Mastering Kubernetes Pod Scheduling: Deployment, NodeSelector, and More

Pod Lifecycle and Restart Policies

Pods go through various states defined by the system throughout their lifecycle.

State	Description
Pending	The API Server has created the Pod, but one or more container images within the Pod have not been successfully created, including the process of downloading images.
Running	All containers within the Pod have been created, and at least one container is in a running, starting, or restarting state.
Succeeded	All containers within the Pod have exited successfully, and no further restarts will occur.
Failed	All containers within the Pod have exited, but at least one container has exited with a failure status.
Unknown	The status of the Pod cannot be retrieved for some reason, possibly due to network communication issues.

Pod Restart Policies

The RestartPolicy for Pods is applied to all containers within the Pod and is solely judged and restarted by kubelet on the Node where the Pod resides. When a container exits abnormally or fails a health check, kubelet takes appropriate action based on the RestartPolicy setting.

The Pod’s RestartPolicy includes Always, OnFailure, and Never, with the default value being Always.

Always: kubelet automatically restarts the container when it fails.
OnFailure: kubelet automatically restarts the container when it terminates with a non-zero exit code.
Never: kubelet never restarts the container regardless of its running state.

The time interval for kubelet to restart a failed container is calculated by multiplying sync-frequency by 2n, for example, 1, 2, 4, 8 times, with a maximum delay of 5 minutes, and resetting this time 10 minutes after a successful restart.

The Pod’s RestartPolicy is closely related to its control method. Currently available controllers for managing Pods include ReplicationController, Job, DaemonSet, and directly through kubelet management (StaticPod). The restart policy requirements for each controller are as follows:

ReplicationController and DaemonSet: Must be set to Always to ensure continuous operation of the container.
Job: Set to OnFailure or Never to ensure that the container is not restarted after execution completes.

Kubelet automatically restarts Pods when they fail, regardless of the RestartPolicy setting, and does not perform health checks on Pods.

Pod Health Checks

Health status checks for Pods can be performed using two types of probes: LivenessProbe and ReadinessProbe.

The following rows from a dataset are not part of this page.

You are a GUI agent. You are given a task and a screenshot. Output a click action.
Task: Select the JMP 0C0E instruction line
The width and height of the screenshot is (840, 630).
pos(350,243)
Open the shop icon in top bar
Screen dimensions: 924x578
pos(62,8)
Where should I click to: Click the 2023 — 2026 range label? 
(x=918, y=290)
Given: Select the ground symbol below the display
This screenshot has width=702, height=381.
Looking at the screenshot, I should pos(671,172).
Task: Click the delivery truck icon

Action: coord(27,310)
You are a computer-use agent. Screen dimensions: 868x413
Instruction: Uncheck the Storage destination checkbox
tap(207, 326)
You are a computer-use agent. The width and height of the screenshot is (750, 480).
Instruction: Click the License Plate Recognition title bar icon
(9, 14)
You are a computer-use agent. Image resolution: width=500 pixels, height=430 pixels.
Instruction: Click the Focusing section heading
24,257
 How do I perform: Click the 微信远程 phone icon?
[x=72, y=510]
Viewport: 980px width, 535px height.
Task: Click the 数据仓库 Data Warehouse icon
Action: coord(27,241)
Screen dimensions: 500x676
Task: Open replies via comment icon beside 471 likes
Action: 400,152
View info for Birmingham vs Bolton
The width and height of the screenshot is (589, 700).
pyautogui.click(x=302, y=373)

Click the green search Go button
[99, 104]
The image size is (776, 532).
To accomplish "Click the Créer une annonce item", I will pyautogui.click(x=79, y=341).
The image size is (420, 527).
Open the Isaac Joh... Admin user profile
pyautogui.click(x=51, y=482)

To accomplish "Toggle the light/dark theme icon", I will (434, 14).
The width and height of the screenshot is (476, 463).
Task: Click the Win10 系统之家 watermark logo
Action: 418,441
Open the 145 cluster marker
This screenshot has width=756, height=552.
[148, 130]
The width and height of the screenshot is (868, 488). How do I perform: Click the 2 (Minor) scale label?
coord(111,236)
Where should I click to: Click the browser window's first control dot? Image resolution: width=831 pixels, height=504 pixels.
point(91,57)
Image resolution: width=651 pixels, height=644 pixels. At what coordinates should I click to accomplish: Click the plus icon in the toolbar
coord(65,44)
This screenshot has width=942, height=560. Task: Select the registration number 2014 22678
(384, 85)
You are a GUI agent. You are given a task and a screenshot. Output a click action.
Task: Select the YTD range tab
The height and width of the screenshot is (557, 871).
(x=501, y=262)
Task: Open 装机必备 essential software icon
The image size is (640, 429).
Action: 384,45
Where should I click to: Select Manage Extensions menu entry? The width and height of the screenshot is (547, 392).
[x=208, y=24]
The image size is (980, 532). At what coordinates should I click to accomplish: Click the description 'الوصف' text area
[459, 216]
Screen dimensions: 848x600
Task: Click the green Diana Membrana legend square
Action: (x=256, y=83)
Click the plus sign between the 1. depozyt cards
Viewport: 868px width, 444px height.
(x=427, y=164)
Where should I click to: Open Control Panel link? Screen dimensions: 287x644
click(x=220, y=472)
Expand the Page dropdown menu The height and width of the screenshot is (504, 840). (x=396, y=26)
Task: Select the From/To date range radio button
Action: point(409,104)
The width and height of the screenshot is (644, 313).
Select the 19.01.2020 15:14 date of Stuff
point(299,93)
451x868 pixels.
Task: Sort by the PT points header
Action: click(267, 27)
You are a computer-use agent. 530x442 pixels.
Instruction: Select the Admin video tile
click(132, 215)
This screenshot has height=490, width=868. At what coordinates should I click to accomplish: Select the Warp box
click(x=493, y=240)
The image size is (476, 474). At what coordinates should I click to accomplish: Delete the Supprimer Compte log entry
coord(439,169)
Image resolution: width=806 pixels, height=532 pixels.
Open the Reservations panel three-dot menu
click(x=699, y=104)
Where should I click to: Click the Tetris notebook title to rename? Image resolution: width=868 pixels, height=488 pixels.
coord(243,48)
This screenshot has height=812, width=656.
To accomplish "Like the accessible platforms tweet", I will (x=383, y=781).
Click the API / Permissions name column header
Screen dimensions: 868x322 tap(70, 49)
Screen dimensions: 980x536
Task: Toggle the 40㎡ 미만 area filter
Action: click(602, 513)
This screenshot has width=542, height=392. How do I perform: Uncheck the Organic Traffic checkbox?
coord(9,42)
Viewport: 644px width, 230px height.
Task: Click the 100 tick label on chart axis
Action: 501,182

LivenessProbe ProbeUsed to determine if the container is alive (Running state). If the LivenessProbe probe detects that the container is unhealthy, kubelet kills the container and takes appropriate action based on the container’s restart policy. If a container does not contain a LivenessProbe probe, kubelet assumes that the LivenessProbe probe always returns “Success.”
ReadinessProbe ProbeUsed to determine if the container has finished (Ready state) and can receive requests. If the ReadinessProbe probe detects a failure, the Pod’s status will be modified. The Endpoint Controller will remove the Pod’s Endpoint from the Service’s Endpoint if it contains the container.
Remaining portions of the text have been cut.